**** Records provided ****
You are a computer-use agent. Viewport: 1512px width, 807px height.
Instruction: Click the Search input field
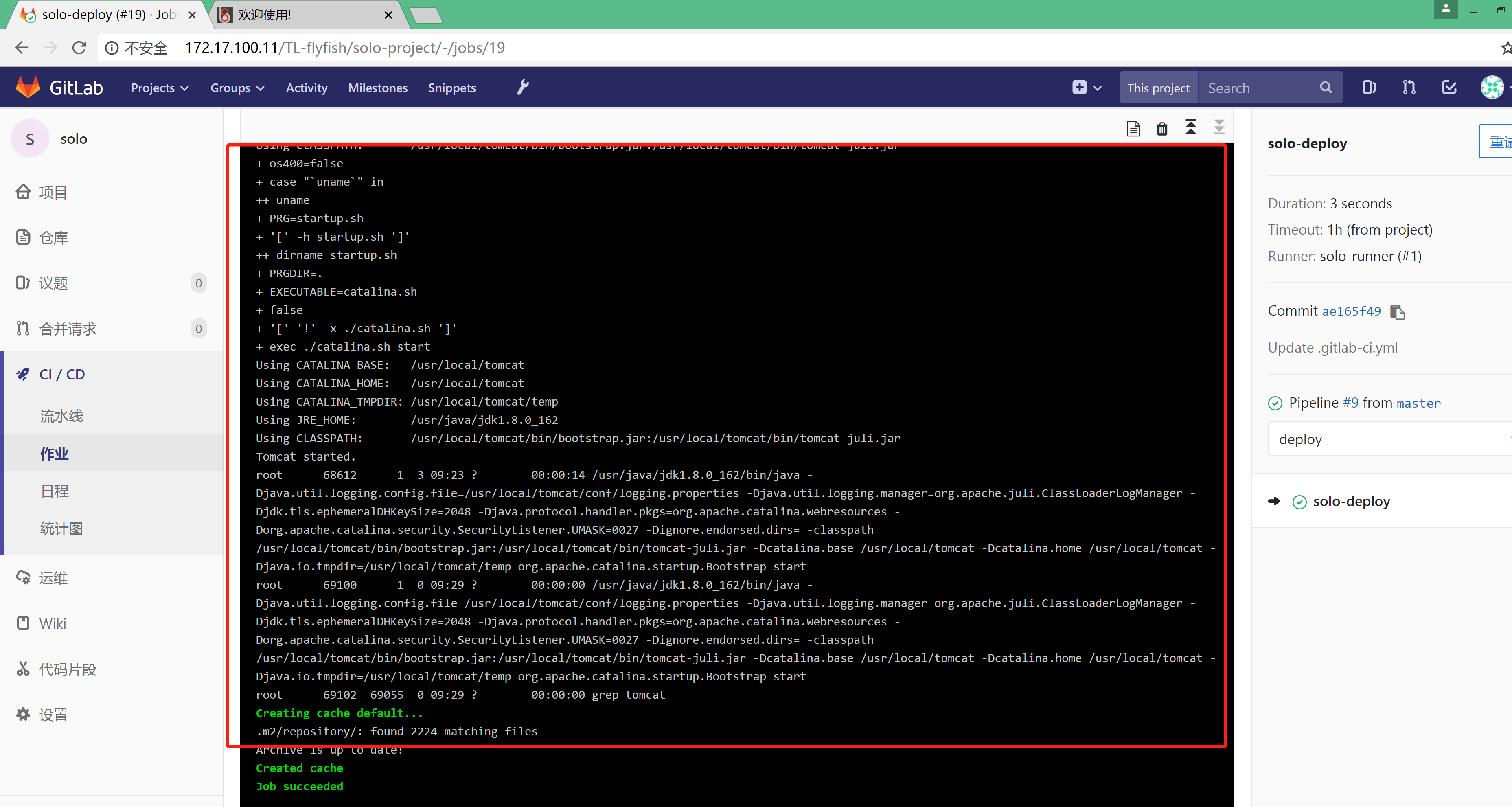(x=1259, y=88)
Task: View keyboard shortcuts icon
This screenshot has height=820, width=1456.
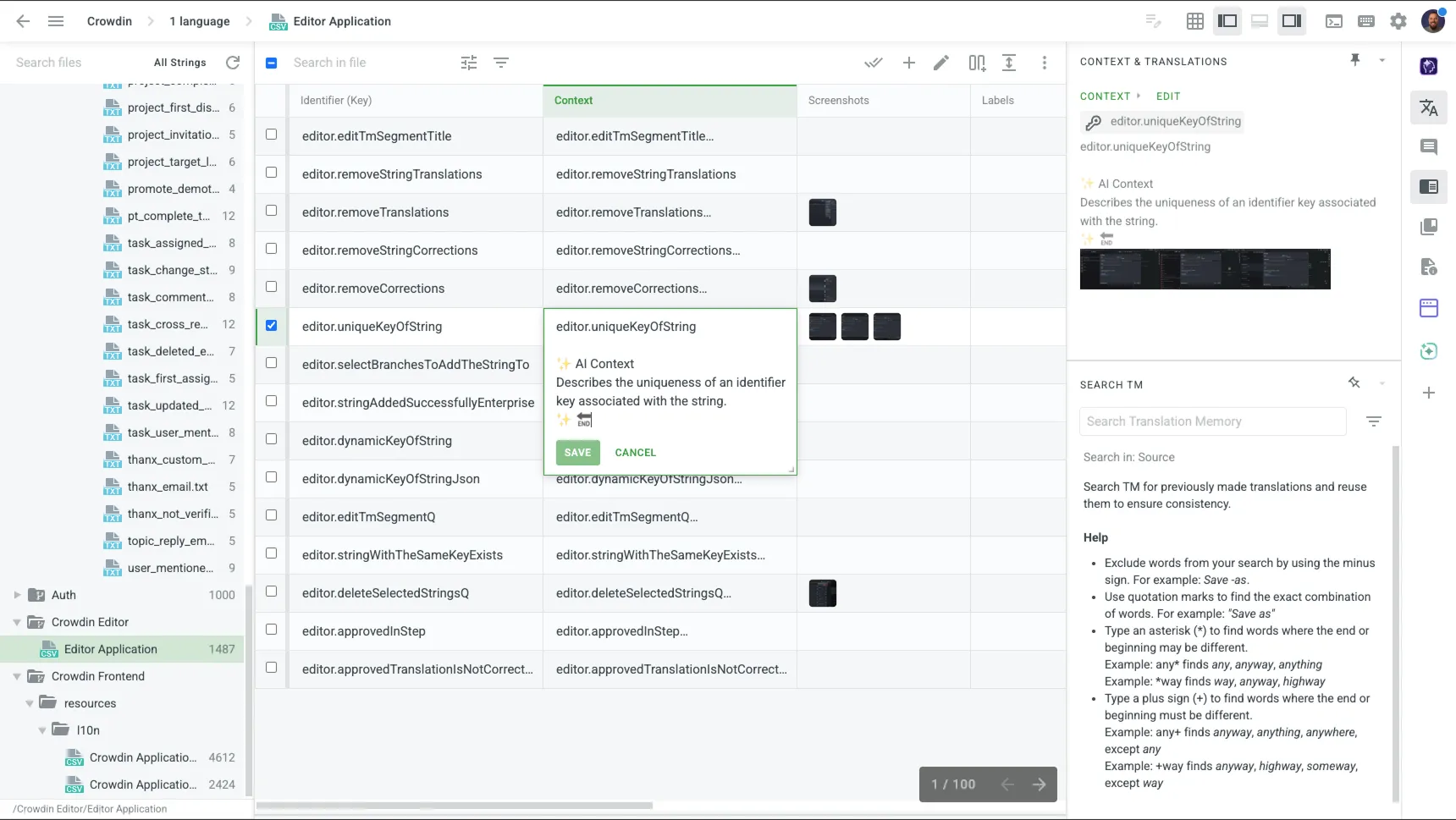Action: pos(1365,21)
****
Restate word for word the lines that begin at the one containing "Task: View keyboard shortcuts icon" and end with the final line of the records. Pictures stay out.

* Exercise output:
Task: View keyboard shortcuts icon
This screenshot has height=820, width=1456.
Action: pos(1365,21)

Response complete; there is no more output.